A: Avoiding medical school won't shield you from discrimination. Humans seem to have little difficulty thinking of 1001 reasons to discriminate against others. If someone looks different, speaks different, doesn't drive the "right" car or live in the "right" neighborhood or house, that alone can make others shun him or her. Ultimately, I think this stems from xenophobic tribalism. Such tribalism engenders isolation, which begets more tribalism. The only way I know to break this vicious circle is to cross the invisible boundaries that people and groups put up around themselves to distance themselves from ones who are "different." If you acquiesce to that distancing, it will only reinforce and perpetuate the bias that fuels their xenophobia. Therefore, while you will always face discrimination, it can be mitigated to some extent if you break through the divisive barriers that isolate people. Ergo, I support and applaud your determination to attend medical school.

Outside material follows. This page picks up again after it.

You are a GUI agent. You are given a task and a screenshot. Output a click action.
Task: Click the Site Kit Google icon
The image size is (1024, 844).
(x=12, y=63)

If we were to meet, then you would discover one of my weaknesses, which is writing. I am a slow and inept typist, which may be difficult to believe given the number of books and web sites I produced, but it is true. I imagine that learning sign language takes months, correct? Incidentally, that reminds me of a deaf contestant I recently saw on American Inventor. His brothers refused to learn sign language, so he was isolated from them. If I had a deaf brother, sister, or friend, I would make the effort to learn sign language because I wouldn't want to be isolated from that person. For a brother to essentially write off another brother just because he is deaf is a sad reflection on how lazy and self-centered the brothers with hearing are.